Tips For the Teachers In Us All: Wisdom from a veteran educator

Not everyone can do what More Than SAT’s new team member Mark Moskowitz has done for nearly 40 years as an educator. This accomplished math teacher and former administrator has authored numerous test preparation and problem solving books, guided the professional development of other teachers, and advised many schools on curriculum. And very few can top it off with the self-description, “half comedian, half educator.”  

But we can all learn a few basics about teaching that Mark shares from his experience. First off: “Teaching is about building trust. Students are more willing to try the things you’re asking them to try if they believe you’re working in their best interest.”

Another one of Mark’s tips applicable to parenting is to give children as many different tasks and experiences as possible. “The better they’ll be as a learner and a doer as they get older. Or, with the same task, look for as many possible different ways of having your child do anything,” he says (like a true math teacher). “And that’s how they become resourceful, and the more tools they’ll have in life.”

Teaching is something that students should do as well, since they learn more when they teach others. “The basis of learning is in communication,” Mark says. “When you teach something, you automatically do some introspection into your own understanding. You never learn something as well as you do when you teach it. Your understanding becomes much better; your explanation is powerful.”  

Avoiding boredom in retirement

Mark joins the More Than SAT team while he is officially in retirement. Though retirement is something he looked forward to for much of his life, “The fact is: You get bored,” he said. “If you have the ability to still do something you’ve done all your life, you should do it. It’s part of you; you can’t just turn that off.”  

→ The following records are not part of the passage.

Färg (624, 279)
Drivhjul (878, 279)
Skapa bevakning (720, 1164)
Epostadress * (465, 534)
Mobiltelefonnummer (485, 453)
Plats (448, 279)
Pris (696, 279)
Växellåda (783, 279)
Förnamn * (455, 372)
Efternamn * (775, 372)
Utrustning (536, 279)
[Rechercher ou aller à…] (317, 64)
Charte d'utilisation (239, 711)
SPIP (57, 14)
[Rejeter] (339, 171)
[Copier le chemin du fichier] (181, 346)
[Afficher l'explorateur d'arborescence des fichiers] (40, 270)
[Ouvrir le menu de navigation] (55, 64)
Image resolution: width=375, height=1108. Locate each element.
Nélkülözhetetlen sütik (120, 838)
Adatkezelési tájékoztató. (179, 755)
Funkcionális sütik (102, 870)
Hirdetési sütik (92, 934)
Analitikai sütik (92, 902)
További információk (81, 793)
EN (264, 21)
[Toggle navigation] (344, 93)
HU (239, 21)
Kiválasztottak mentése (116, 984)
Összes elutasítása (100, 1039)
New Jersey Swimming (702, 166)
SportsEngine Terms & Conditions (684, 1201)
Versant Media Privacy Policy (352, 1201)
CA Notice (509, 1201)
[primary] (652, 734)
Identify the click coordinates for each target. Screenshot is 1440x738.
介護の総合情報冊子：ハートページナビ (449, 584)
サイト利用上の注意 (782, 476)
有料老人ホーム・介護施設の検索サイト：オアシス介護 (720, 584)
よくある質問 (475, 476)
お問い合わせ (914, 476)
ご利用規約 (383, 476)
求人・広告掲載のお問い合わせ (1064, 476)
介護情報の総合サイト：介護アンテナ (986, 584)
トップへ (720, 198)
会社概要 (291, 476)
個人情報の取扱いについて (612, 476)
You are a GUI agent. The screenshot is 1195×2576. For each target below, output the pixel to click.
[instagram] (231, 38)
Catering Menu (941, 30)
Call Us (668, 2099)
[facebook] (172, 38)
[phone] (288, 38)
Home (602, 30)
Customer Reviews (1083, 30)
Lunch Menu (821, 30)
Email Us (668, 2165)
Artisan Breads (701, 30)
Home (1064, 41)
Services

Teaching is a “yearning” for Mark. Even when he was principal, he would walk into classrooms and start teaching. “I kinda get lonely when I don’t do it,” he said. “The connection with someone through teaching is really special.”

His first assignment from More Than Scores And Tests was to co-teach a 9-session SAT prep course to 31 students at Horizon Science Academy McKinley Park on Chicago’s Southwest Side. Having spent most of his successful career in the Chicago Public Schools (CPS) system, he loved it.

Making (or least trying to make) yourself relevant

As Mark encountered certain challenges in CPS, he learned: “The challenges are minimized if you make yourself relevant, and the students believe they can get something of value from you. Do you have the ability to make their lives better?”

But he also found that there are some problems that can’t be solved no matter how hard you try, such as absenteeism in both students and teachers. Perhaps the most difficult challenge was: “When the delight in students’ eyes wasn’t there anymore. When the desire wasn’t there, and the belief wasn’t there that school was going to mean something.”

Mark always tried to find some entrance into students’ lives.Yet, as was his experience as a coach for Varsity baseball and basketball, “You can try to connect with as many people as you can, but sometimes that doesn’t happen.” He found this to be true in both rough urban environments and affluent suburban areas.

About the “math gene” myth

Trying to reach people through teaching math revealed some interesting beliefs, especially in those who struggle with mathematics. “People treat it like it’s a genetic defect, like there’s a bad gene passed from generation to generation,” Mark said. “And some people think if you don’t learn math, it’s ok because only ‘smart’ people learn math.”

But as Mark enjoys doing math in his car, calculating without a GPS exactly what time he’ll reach a place, he underscores that math is everywhere and it’s “more natural to humans than language is.”

He goes on: “There are countless different languages in the world, but there’s only one number system. Most humans have the same number of fingers, which is why we’re in Base 10. No matter what people think or talk about – how old are you, how much you make in a year, etc. – numbers describe a lot of things for people.”